(SET TASK):
Please write out the material below word for word, starting at the line that contains "How do I perform: Click the 'Разрешить" and ending at the line that contains "pyautogui.click(x=1176, y=24)", with both of those lines included.

* START INFORMATION GIVEN *

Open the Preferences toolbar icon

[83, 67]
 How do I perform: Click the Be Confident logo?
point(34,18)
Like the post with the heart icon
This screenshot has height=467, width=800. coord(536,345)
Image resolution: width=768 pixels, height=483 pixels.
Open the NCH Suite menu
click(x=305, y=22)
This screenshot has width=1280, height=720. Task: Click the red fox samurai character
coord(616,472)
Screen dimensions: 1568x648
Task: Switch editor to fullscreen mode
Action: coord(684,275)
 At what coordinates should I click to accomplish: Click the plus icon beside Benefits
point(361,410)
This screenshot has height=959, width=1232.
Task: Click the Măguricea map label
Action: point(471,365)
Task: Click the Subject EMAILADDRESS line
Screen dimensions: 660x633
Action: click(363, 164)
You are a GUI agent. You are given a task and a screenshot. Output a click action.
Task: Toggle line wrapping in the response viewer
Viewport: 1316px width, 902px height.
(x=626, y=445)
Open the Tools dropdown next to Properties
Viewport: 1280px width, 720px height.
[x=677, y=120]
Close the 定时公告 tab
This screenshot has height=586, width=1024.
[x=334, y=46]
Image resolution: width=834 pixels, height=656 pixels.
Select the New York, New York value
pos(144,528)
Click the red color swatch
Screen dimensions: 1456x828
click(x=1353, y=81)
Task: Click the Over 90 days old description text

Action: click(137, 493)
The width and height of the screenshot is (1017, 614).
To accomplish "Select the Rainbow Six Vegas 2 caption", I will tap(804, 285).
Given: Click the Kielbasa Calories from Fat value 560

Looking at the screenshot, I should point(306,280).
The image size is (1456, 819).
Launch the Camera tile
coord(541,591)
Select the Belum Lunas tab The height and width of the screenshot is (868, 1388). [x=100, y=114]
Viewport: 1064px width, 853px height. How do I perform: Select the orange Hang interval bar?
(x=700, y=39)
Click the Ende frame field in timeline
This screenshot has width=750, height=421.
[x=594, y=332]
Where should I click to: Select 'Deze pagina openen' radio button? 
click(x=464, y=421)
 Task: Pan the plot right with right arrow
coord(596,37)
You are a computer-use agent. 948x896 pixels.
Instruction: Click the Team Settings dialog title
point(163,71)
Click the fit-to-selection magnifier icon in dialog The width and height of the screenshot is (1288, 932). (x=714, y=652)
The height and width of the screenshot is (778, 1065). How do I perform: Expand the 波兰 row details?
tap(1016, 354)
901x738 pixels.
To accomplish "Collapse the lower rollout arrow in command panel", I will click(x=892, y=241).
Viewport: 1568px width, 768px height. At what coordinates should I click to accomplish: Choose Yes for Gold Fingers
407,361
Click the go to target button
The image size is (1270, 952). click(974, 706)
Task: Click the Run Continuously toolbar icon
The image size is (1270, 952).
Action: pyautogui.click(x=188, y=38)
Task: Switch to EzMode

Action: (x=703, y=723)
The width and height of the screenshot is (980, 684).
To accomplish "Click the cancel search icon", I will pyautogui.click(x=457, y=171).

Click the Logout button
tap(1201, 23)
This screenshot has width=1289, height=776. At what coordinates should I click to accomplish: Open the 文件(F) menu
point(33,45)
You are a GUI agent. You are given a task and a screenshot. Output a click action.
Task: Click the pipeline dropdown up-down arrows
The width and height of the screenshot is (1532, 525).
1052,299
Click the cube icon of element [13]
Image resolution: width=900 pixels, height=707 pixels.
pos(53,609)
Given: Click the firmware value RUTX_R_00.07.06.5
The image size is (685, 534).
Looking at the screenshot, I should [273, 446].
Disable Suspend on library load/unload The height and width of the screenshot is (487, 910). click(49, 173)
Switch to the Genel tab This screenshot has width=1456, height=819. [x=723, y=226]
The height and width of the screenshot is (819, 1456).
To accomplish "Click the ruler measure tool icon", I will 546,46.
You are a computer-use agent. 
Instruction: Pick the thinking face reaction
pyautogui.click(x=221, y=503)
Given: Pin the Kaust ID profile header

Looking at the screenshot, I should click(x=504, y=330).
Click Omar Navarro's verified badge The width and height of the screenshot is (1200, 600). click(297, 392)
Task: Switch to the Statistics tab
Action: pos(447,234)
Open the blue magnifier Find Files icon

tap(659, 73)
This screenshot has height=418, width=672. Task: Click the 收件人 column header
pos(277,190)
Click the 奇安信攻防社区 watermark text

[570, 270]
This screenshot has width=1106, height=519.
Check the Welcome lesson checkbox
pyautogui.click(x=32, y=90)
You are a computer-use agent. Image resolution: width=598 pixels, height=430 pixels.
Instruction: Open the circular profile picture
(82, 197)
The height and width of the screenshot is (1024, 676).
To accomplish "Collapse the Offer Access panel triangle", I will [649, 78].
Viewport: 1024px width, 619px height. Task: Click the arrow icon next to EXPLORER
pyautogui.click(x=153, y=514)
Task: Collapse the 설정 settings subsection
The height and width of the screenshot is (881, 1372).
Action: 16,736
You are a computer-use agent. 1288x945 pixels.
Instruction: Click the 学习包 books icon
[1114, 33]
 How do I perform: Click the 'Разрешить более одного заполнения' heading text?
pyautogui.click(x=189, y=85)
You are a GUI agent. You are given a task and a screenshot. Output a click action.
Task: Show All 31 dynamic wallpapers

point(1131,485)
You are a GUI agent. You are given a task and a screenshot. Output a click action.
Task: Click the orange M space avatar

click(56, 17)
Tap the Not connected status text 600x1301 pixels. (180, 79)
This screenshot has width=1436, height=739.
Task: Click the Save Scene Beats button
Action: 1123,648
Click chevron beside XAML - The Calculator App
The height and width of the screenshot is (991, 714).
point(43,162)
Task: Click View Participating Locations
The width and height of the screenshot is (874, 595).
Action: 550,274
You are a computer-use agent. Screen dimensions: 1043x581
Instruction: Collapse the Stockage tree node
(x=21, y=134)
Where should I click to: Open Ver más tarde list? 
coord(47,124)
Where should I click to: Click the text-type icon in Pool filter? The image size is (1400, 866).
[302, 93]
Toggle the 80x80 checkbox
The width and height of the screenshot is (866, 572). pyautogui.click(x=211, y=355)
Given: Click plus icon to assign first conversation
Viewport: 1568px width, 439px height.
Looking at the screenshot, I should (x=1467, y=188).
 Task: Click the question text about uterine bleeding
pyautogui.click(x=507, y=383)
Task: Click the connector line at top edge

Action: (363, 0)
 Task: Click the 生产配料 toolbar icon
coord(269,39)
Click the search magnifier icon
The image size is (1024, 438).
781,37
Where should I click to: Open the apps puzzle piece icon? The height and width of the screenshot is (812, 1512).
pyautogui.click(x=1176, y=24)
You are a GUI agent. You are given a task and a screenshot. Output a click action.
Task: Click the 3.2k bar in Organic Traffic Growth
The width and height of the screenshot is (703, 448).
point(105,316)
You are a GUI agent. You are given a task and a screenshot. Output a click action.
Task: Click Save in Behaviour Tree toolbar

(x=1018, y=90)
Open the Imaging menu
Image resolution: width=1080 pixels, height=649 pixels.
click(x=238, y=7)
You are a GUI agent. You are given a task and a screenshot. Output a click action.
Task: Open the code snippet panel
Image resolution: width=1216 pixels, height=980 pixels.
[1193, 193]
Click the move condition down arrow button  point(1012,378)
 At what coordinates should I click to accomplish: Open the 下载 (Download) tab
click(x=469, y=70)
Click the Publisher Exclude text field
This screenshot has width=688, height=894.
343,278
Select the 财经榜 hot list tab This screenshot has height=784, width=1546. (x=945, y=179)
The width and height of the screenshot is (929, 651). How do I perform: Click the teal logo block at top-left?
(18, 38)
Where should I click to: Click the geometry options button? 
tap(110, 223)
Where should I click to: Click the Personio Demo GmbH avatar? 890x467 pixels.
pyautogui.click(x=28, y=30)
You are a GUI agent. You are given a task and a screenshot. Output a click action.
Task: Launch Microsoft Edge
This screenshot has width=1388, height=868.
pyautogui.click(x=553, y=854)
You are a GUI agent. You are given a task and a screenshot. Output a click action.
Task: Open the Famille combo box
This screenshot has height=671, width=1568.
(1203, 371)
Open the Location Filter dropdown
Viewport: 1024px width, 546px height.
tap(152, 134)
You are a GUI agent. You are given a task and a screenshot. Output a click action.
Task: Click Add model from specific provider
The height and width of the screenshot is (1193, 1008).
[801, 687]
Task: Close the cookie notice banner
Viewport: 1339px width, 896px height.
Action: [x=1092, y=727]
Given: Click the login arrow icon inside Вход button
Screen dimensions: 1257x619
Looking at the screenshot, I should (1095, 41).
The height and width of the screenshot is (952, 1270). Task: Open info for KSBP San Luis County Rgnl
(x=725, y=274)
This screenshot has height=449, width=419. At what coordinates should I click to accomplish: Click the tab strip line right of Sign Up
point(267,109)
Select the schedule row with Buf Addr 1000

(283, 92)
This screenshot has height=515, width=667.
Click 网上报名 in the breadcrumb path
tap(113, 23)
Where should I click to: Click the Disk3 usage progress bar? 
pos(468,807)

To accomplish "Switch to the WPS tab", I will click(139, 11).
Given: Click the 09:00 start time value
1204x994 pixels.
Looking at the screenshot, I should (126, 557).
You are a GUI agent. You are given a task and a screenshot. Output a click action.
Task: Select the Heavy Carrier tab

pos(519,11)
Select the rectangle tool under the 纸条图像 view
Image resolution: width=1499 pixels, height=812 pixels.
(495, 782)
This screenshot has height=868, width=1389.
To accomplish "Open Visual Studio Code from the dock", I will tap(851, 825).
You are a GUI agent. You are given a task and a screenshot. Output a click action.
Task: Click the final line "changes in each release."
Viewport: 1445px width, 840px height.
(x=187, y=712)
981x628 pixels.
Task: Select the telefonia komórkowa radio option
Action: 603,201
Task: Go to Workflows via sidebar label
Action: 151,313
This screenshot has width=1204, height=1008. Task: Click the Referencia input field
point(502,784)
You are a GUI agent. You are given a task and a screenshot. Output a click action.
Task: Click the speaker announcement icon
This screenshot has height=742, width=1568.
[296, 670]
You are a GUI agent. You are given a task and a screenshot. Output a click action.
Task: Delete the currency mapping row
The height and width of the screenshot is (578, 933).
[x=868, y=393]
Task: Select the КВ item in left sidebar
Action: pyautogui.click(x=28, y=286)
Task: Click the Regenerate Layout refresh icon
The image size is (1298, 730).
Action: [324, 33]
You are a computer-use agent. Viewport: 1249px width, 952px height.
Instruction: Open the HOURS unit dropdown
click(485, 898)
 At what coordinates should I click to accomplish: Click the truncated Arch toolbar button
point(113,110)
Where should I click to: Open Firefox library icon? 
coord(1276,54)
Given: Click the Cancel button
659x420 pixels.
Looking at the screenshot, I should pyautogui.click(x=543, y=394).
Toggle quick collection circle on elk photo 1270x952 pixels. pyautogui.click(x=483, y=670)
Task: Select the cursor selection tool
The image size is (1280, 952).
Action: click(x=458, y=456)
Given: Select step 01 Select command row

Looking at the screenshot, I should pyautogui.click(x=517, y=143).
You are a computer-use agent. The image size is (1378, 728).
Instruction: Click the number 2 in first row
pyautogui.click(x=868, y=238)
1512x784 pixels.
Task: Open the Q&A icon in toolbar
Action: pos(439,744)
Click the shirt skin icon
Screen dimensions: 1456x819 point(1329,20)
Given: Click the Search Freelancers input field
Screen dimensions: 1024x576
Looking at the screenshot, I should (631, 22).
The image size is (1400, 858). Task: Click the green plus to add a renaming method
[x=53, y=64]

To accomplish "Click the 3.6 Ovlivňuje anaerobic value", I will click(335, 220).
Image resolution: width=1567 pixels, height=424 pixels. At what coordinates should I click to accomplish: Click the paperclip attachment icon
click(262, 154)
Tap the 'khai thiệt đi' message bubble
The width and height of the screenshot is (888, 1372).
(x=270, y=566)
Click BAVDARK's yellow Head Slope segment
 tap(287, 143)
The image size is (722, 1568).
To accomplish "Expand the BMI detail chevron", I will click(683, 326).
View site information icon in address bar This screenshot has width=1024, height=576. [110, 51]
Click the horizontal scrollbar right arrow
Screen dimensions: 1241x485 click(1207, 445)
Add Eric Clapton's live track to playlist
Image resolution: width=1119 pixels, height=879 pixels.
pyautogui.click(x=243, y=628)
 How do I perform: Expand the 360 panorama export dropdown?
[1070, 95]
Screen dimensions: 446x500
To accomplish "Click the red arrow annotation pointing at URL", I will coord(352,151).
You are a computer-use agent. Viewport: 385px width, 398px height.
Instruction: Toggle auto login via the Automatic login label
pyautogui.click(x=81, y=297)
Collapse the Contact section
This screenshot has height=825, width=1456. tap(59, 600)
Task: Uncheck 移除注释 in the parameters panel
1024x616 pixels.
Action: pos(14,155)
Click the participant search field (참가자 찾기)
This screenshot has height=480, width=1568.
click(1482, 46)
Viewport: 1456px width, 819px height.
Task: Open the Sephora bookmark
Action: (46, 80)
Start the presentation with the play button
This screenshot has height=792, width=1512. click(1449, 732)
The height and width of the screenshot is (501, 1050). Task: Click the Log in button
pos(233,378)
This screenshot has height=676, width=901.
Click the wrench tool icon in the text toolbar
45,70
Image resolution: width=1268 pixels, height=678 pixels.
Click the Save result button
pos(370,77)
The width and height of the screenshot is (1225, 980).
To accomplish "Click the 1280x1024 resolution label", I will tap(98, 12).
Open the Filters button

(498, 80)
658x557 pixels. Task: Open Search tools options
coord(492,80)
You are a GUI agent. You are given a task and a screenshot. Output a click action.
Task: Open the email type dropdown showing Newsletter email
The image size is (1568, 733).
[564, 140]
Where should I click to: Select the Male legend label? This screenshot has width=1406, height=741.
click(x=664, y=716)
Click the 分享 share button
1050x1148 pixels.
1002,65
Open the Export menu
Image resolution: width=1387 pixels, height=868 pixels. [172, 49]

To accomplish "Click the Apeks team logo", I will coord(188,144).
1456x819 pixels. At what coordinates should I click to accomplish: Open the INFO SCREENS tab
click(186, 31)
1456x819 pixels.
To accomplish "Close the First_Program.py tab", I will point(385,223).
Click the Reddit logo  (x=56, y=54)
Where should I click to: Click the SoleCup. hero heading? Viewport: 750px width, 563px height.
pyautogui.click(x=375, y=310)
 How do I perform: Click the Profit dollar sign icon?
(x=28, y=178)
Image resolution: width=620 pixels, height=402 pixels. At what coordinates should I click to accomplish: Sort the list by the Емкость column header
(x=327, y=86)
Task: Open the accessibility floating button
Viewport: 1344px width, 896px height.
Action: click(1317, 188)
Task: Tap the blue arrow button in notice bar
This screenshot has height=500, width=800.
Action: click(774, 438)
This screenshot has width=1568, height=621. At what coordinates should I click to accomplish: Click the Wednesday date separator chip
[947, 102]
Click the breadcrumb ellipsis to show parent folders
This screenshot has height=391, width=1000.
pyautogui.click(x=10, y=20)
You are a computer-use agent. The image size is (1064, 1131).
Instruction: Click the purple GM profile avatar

* END INFORMATION GIVEN *

(EXERCISE SOLUTION):
 How do I perform: Click the 'Разрешить более одного заполнения' heading text?
pyautogui.click(x=189, y=85)
You are a GUI agent. You are given a task and a screenshot. Output a click action.
Task: Show All 31 dynamic wallpapers

point(1131,485)
You are a GUI agent. You are given a task and a screenshot. Output a click action.
Task: Click the orange M space avatar

click(56, 17)
Tap the Not connected status text 600x1301 pixels. (180, 79)
This screenshot has width=1436, height=739.
Task: Click the Save Scene Beats button
Action: 1123,648
Click chevron beside XAML - The Calculator App
The height and width of the screenshot is (991, 714).
point(43,162)
Task: Click View Participating Locations
The width and height of the screenshot is (874, 595).
Action: 550,274
You are a computer-use agent. Screen dimensions: 1043x581
Instruction: Collapse the Stockage tree node
(x=21, y=134)
Where should I click to: Open Ver más tarde list? 
coord(47,124)
Where should I click to: Click the text-type icon in Pool filter? The image size is (1400, 866).
[302, 93]
Toggle the 80x80 checkbox
The width and height of the screenshot is (866, 572). pyautogui.click(x=211, y=355)
Given: Click plus icon to assign first conversation
Viewport: 1568px width, 439px height.
Looking at the screenshot, I should (x=1467, y=188).
 Task: Click the question text about uterine bleeding
pyautogui.click(x=507, y=383)
Task: Click the connector line at top edge

Action: (363, 0)
 Task: Click the 生产配料 toolbar icon
coord(269,39)
Click the search magnifier icon
The image size is (1024, 438).
781,37
Where should I click to: Open the apps puzzle piece icon? The height and width of the screenshot is (812, 1512).
pyautogui.click(x=1176, y=24)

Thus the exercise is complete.